A few years ago, while completing Crystal Paine’s Make Over Your Mornings course (which is great, by the way!), she talked about the idea that by having goals for different areas of our lives, we are constantly working towards growing and improving those areas. I’m not sure why but that idea just clicked with me! When I worked outside the home, it was standard practice to have goals that I was working towards accomplishing – growing the business and myself each year. Why wouldn’t I have those same goals for myself, my marriage and my family?
So for the past two years, I’ve thrown out the idea of having New Years Resolutions and instead come up with a list of goals I have for the year. To start, I list the areas of priority in my life and then come up with 3 -5 goals for each priority. The difference between these and resolutions are that there is no clock that kicks in on January 1st. The end of December is always a crazy time so I don’t put any pressure on myself to have my list before the new year starts. Your goals also don’t have to take up the entire year – if you want to run a 5k this year and you do it in May, good for you! You’ve already accomplished one of your goals and still have half the year left.
For me, my areas of priority are:
Typically, sometime in the last week of December or first few weeks of January I take out last years goals and see how I did. (I know I should be doing this at least a few times throughout the year, but oh well, maybe I’ll work on that this year!) I really enjoy this part though – not only seeing how much I accomplished this year but seeing where I didn’t meet my goal. Instead of feeling bad about it, I try to figure out if it was because it was unrealistic, if something changed or if it’s something I should focus on more this coming year. For example, when I looked at my 2017 goals – I was really impressed that I could check off almost every goal listed under Marriage, Family and Financial (woo hoo!) but I couldn’t check off a single goal I had set under Personal. Clearly I know where I need to focus in 2018!
A peak at some of my 2018 goals include:
- Exercise 3x per week (Personal)
- Go out with friends at least 1x per month (Personal)
- Find a babysitter (Marriage)
- Take a weekend trip without the kids (Marriage)
- Play a board game each night before bed (Family)
- Take a family vacation (Family)
- Improve my Pinterest strategy (Writing)

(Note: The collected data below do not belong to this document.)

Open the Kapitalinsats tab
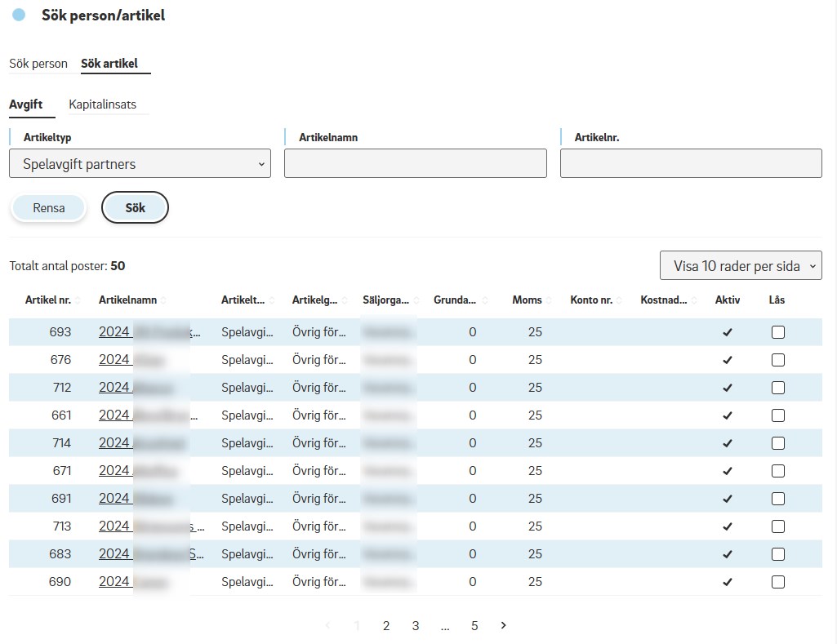The image size is (837, 644). coord(103,104)
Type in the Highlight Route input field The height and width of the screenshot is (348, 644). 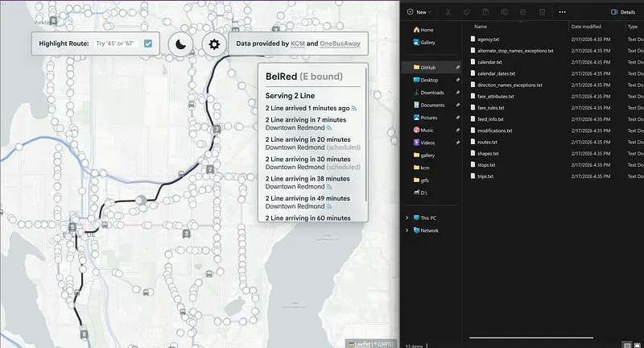tap(117, 44)
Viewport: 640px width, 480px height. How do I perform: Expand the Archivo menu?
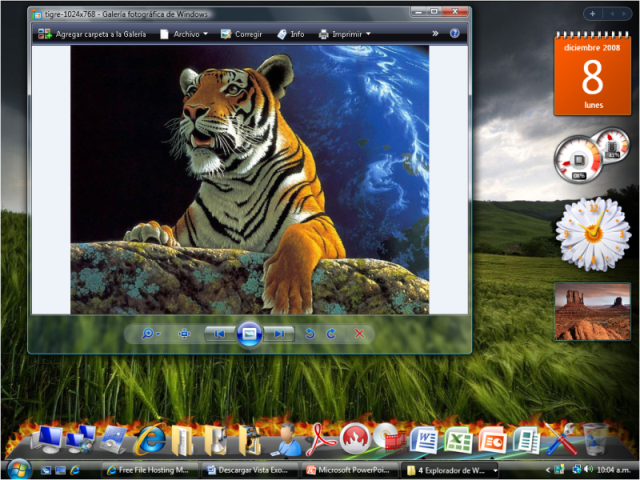pos(184,34)
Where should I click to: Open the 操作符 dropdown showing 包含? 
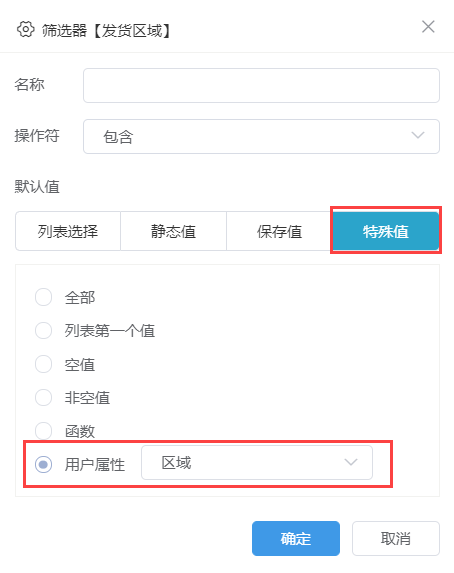click(x=261, y=136)
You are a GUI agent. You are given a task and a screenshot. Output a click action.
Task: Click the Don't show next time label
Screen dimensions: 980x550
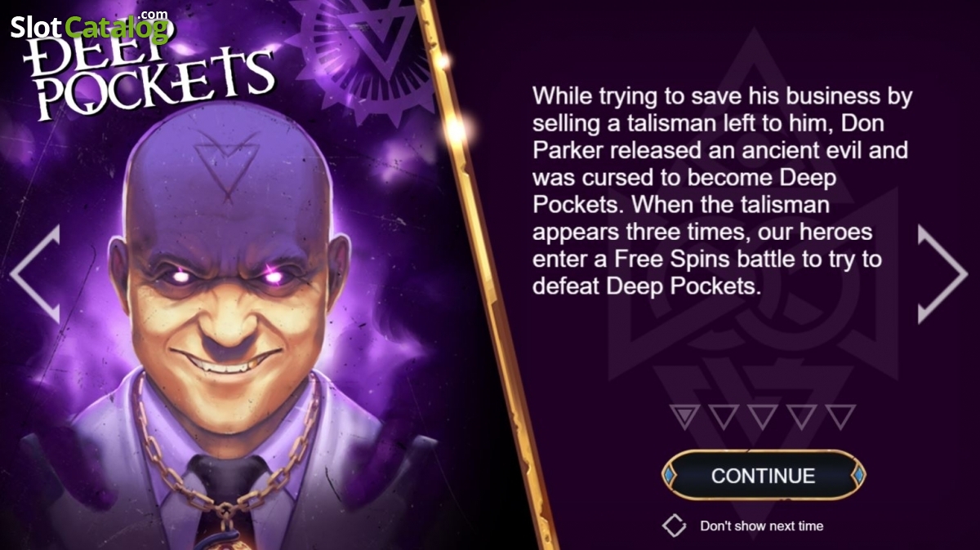pyautogui.click(x=761, y=526)
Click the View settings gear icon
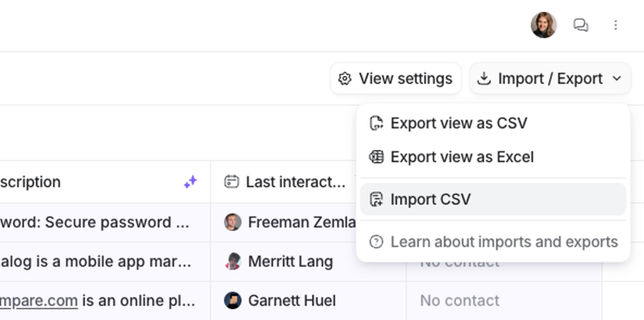 345,79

- Produce my first product (Writing)
I have found it is really important that the goals we set are ones that can actually be achieved! Here’s an example of how we tend to set ourselves up for failure:
Maybe you really want to be happier this year. The worst thing you can do is set a goal under Personal that says “Be Happier” because that doesn’t give you any actionable steps and there is no way to measure it. Instead, ask yourself what would make you happier – make your desire to be happier your underlying thought behind the specific goals you set for yourself. That may include things like:
- Exercising a certain amount of days per week
- Reading for 15 minutes each day
- Spending one-on-one time with your husband
- Pursuing a hobby
- Meeting friends for coffee once a week
The idea is that the goals you set should be specific enough that you can actually feel like you achieved them. I promise that if you follow this thought process, you’ll find that you were happier throughout the year (or whatever your overall goal was) through these smaller steps you took.
So maybe you set new years resolutions but are already feeling overwhelmed by them or you didn’t at all and feel like you should be doing something. I encourage you to try the idea of setting goals for your life this year. While you’re at it, encourage your husband to do it with you. Each year, my husband and I make our goals separately and then switch lists to see what the other wants to accomplish. I’ve loved seeing how similar our goals are in most areas but it also helps us know where to encourage each other throughout the year.